§ DATA PROVIDED
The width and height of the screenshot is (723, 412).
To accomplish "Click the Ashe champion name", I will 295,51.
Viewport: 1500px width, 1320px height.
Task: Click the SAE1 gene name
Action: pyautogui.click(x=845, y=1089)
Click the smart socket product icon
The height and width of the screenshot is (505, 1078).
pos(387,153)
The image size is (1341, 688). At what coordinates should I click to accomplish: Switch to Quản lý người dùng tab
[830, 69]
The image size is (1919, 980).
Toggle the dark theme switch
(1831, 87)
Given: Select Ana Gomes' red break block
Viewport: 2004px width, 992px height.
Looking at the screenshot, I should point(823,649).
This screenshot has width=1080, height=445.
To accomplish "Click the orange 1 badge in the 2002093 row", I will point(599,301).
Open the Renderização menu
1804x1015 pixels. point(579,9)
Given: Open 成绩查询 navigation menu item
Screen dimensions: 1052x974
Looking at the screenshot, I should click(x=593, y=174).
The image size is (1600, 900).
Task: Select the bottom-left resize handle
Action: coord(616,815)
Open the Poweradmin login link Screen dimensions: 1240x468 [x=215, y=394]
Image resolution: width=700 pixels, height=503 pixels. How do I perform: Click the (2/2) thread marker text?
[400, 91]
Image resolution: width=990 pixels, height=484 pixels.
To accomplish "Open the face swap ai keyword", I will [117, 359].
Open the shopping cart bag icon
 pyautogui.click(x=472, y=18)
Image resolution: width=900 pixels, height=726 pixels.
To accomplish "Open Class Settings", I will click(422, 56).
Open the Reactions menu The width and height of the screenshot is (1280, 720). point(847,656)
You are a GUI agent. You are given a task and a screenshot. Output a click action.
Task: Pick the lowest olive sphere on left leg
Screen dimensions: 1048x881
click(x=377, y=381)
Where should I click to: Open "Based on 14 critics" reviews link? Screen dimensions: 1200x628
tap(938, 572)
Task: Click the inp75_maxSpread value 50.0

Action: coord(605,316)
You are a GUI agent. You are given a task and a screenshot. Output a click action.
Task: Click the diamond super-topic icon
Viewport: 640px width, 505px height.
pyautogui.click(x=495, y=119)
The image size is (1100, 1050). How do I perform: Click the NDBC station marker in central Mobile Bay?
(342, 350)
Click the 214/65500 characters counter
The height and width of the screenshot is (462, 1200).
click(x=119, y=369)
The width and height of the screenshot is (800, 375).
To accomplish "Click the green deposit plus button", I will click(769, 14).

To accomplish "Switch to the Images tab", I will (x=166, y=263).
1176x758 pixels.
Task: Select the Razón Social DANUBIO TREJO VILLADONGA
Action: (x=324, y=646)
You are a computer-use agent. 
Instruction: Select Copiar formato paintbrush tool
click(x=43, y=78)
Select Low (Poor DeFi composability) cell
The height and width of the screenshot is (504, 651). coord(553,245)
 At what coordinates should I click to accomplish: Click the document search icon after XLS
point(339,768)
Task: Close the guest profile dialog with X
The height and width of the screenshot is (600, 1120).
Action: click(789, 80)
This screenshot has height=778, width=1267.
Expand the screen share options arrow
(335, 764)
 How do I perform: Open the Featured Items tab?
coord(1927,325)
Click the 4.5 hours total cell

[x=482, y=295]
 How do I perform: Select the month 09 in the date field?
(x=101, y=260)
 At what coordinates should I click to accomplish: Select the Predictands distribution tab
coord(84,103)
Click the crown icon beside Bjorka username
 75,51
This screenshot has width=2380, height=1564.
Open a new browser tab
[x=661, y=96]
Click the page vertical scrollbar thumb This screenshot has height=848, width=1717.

§ EXERCISE
All the records are to be transcribed exactly, with no line missing.

§ RESPONSE TO THE EXERCISE
The width and height of the screenshot is (723, 412).
To accomplish "Click the Ashe champion name", I will 295,51.
Viewport: 1500px width, 1320px height.
Task: Click the SAE1 gene name
Action: pyautogui.click(x=845, y=1089)
Click the smart socket product icon
The height and width of the screenshot is (505, 1078).
pos(387,153)
The image size is (1341, 688). At what coordinates should I click to accomplish: Switch to Quản lý người dùng tab
[830, 69]
The image size is (1919, 980).
Toggle the dark theme switch
(1831, 87)
Given: Select Ana Gomes' red break block
Viewport: 2004px width, 992px height.
Looking at the screenshot, I should point(823,649).
This screenshot has width=1080, height=445.
To accomplish "Click the orange 1 badge in the 2002093 row", I will point(599,301).
Open the Renderização menu
1804x1015 pixels. point(579,9)
Given: Open 成绩查询 navigation menu item
Screen dimensions: 1052x974
Looking at the screenshot, I should click(x=593, y=174).
The image size is (1600, 900).
Task: Select the bottom-left resize handle
Action: coord(616,815)
Open the Poweradmin login link Screen dimensions: 1240x468 [x=215, y=394]
Image resolution: width=700 pixels, height=503 pixels. How do I perform: Click the (2/2) thread marker text?
[400, 91]
Image resolution: width=990 pixels, height=484 pixels.
To accomplish "Open the face swap ai keyword", I will [117, 359].
Open the shopping cart bag icon
 pyautogui.click(x=472, y=18)
Image resolution: width=900 pixels, height=726 pixels.
To accomplish "Open Class Settings", I will click(422, 56).
Open the Reactions menu The width and height of the screenshot is (1280, 720). point(847,656)
You are a GUI agent. You are given a task and a screenshot. Output a click action.
Task: Pick the lowest olive sphere on left leg
Screen dimensions: 1048x881
click(x=377, y=381)
Where should I click to: Open "Based on 14 critics" reviews link? Screen dimensions: 1200x628
tap(938, 572)
Task: Click the inp75_maxSpread value 50.0

Action: coord(605,316)
You are a GUI agent. You are given a task and a screenshot. Output a click action.
Task: Click the diamond super-topic icon
Viewport: 640px width, 505px height.
pyautogui.click(x=495, y=119)
The image size is (1100, 1050). How do I perform: Click the NDBC station marker in central Mobile Bay?
(342, 350)
Click the 214/65500 characters counter
The height and width of the screenshot is (462, 1200).
click(x=119, y=369)
The width and height of the screenshot is (800, 375).
To accomplish "Click the green deposit plus button", I will click(769, 14).

To accomplish "Switch to the Images tab", I will (x=166, y=263).
1176x758 pixels.
Task: Select the Razón Social DANUBIO TREJO VILLADONGA
Action: (x=324, y=646)
You are a computer-use agent. 
Instruction: Select Copiar formato paintbrush tool
click(x=43, y=78)
Select Low (Poor DeFi composability) cell
The height and width of the screenshot is (504, 651). coord(553,245)
 At what coordinates should I click to accomplish: Click the document search icon after XLS
point(339,768)
Task: Close the guest profile dialog with X
The height and width of the screenshot is (600, 1120).
Action: click(789, 80)
This screenshot has height=778, width=1267.
Expand the screen share options arrow
(335, 764)
 How do I perform: Open the Featured Items tab?
coord(1927,325)
Click the 4.5 hours total cell

[x=482, y=295]
 How do I perform: Select the month 09 in the date field?
(x=101, y=260)
 At what coordinates should I click to accomplish: Select the Predictands distribution tab
coord(84,103)
Click the crown icon beside Bjorka username
 75,51
This screenshot has width=2380, height=1564.
Open a new browser tab
[x=661, y=96]
Click the page vertical scrollbar thumb This screenshot has height=848, width=1717.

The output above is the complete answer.